This blog was started as a way to keep family and friends informed about what is happening in our lives, especially to show pictures and tell stories about Morgan (and now Piper). We do not live close to most of our family, so this was a good way to keep in touch with everyone. I've been finding more and more, especially lately, that it is a good outlet for thoughts that may not be so "nicey-nicey" (I know that's not a word, but it's what came to mind). It really helps me put some things in perspective. I don't want it to be a place where I just complain, so I will do my best to balance these things with cute photos of a smiling toddler and baby, but I also want to be real...and life is not always so "nicey-nicey."
I had a thought this morning (or Tuesday morning as I am scheduling this to post on Wednesday)...and this is amazing because I had the WORST night with Piper. She is in the middle of what can be known as the "4 month wakeful period." Not that she's been a great sleeper. Ever. But, she's waking up at least 3 times every night lately. I'm so tired. This morning Morgan also woke up at 5:15 and whined and whined and wouldn't go back to sleep. I lost it. I won't give you the gory details, but poor David had to endure it. He took over and gave Morgan breakfast which let me rest (not really sleep) for another hour. He saved my day.

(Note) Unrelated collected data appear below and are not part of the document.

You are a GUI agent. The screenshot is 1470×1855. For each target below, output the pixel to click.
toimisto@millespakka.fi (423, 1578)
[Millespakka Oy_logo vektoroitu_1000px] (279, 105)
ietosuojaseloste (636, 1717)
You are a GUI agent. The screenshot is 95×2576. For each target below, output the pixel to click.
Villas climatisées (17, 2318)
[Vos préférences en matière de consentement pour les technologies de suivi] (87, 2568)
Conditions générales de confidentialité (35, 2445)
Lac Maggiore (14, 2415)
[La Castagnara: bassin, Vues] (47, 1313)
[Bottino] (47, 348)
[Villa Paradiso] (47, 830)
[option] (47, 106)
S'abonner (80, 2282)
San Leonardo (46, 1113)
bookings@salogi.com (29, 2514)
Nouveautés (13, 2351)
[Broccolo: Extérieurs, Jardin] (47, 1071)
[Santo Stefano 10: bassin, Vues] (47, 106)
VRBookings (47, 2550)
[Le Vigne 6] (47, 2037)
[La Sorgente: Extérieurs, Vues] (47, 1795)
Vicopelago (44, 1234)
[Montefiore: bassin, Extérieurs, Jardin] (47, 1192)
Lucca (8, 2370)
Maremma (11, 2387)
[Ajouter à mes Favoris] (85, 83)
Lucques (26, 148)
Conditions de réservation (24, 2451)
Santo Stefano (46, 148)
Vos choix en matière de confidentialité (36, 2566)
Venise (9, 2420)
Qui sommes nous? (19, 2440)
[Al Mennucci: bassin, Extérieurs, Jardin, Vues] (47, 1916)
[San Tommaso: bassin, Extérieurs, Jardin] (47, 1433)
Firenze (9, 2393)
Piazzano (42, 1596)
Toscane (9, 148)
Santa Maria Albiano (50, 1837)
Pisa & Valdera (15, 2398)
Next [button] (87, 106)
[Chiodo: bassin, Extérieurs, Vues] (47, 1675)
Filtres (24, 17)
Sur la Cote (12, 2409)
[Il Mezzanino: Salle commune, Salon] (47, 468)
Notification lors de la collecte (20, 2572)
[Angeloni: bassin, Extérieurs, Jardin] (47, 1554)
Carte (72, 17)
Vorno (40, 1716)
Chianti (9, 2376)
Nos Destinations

Interestingly enough, I found this quote on a blog I read regularly (dooce.com).
"There is no reason whatsoever to freak out about those things, but when you let sleep deprivation creep up on you, or certain other parts of your life start to spin out of control, those little things can seem like a giant concrete wall holing you up inside a bottomless pit."
This woman just knows how to say what I can't put into words. She is a mom of two with a new baby and deals with depression and anxiety. She has an amazing sense of humor and knows how to cut to the chase. I love reading her posts because I relate so well. Please read her post to get the context, but she's talking about how a lot of small things can just add up to completely overwhelming you. This morning I felt like I was in that bottomless pit. For me, to get through it I just have to keep moving. Getting out of the house helps. We made our occasional "pilgrimage" to the Babies R Us on the northside of town. They only had one of the things I wanted, but it was helpful to get out nonetheless. The pit doesn't seem so bottomless right now.
I had another epiphany this morning, but it is too much for this post. I will post more tomorrow... thanks for reading.